Expert View: Marketing your Business to Overseas Visitors
Cumbria Tourism’s Sales & Marketing Manager, Sue Clarke, believes tourism and hospitality businesses should continue to feel confident about targeting international markets – whatever the eventual outcome of Brexit.
She says, “If you aren’t currently working with international markets, our advice is always pick the ones that are relevant for YOUR business; this may be an EU country, or it might not be. For instance, a large proportion of visitors from Germany or the Netherlands tend to be more self-sufficient, independently-minded travellers who like walking and hikers. They are ideally suited to medium-range self-catering properties, B&Bs and small hotels. Don’t avoid targeting European markets if they are actually the best fit for you.
“It’s easy to waste time going into a new international market without thinking it through, so the key is research! Also, work in collaboration. Speak to Cumbria Tourism to get advice. Seek out groups and forums where you can share knowledge and expertise with like-minded businesses.
“For instance, there are two China Forums in our county, made up of businesses specifically targeting this fast-growing market. We know Chinese visitors face specific barriers to travel overseas, not least the restrictions on what they can see online. By working with established forums, you can overcome these issues together.
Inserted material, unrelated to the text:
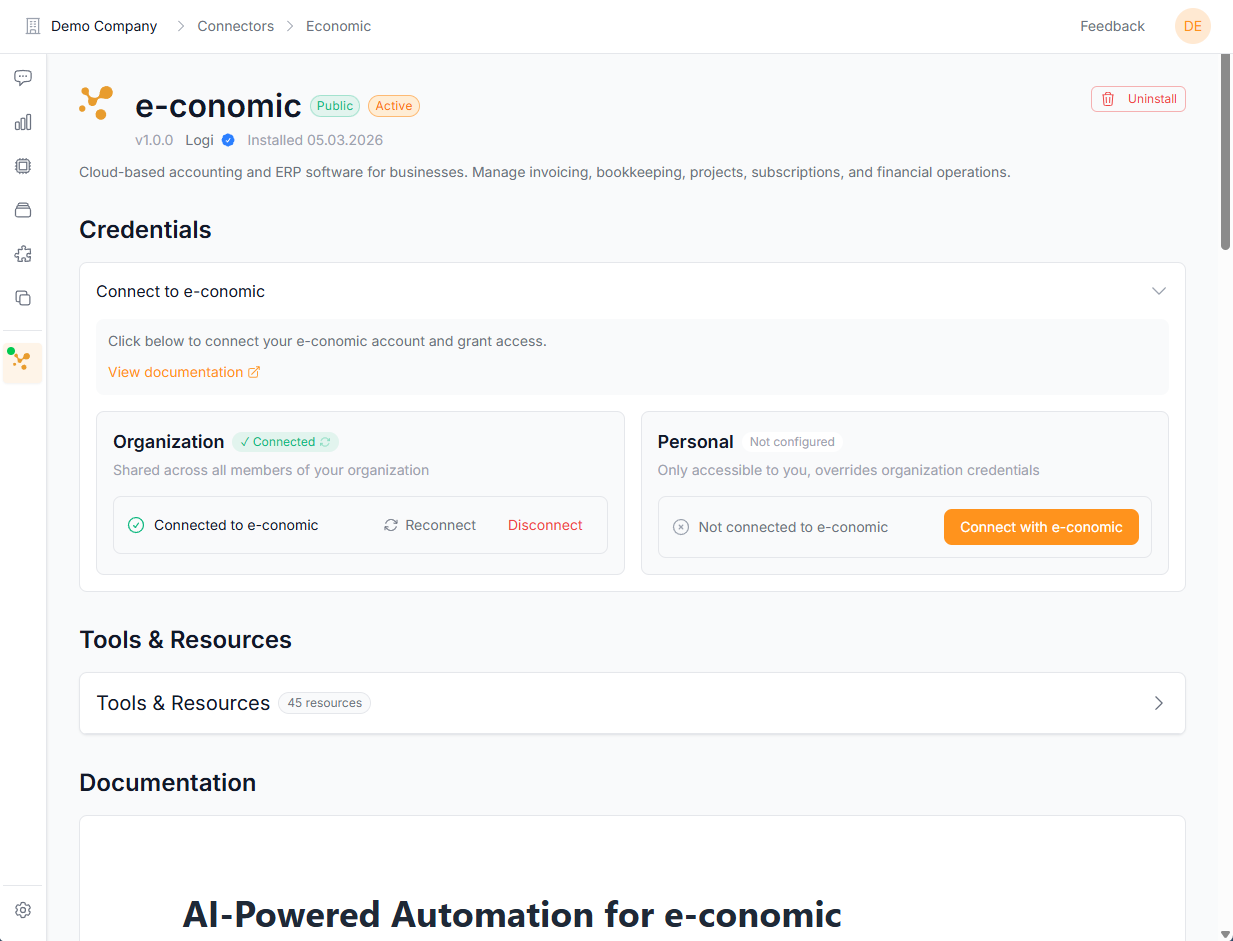This screenshot has width=1233, height=941.
Task: Open the bar chart analytics icon
Action: point(23,122)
“From a day-to-day marketing perspective, we would always recommend you promote the destination first, and then your business. Inspire your audience, then reassure them about accessibility and ease of travel. Don’t forget to include maps on your marketing materials and clearly show our proximity to key locations such as London, Edinburgh and key airports. If you are 5 minutes away from a train station, make sure you tell them. Always make it simple!
“This is particularly important in the context of Brexit. There is a lot of chatter online with people making ill-informed comments, like ‘‘you won’t get a visa” to travel to the UK after Brexit. Make sure you use your channels to signpost the correct information to visitors and keep providing that reassurance.
“Of course, we should also remember that domestic visitors are our core market. We’ve seen that people are holding off foreign holidays, so now is the perfect time to capitalise. If people are worried about the financial implications of European holidays post-Brexit, consider what you can do to make it easy and attractive to the domestic market.
“For a self-catering property, that may be being more flexible with shorter breaks – say, offering 2 or 3 night breaks instead of a traditional week-long visit. Or it might be making the most of your databases to give people a reason to come at specific times. Take Cumbria Tourism’s #theplacetobe campaign, which is focussing on things to do in the traditionally quieter winter months. It’s all about the experiences and memories you can help them make.”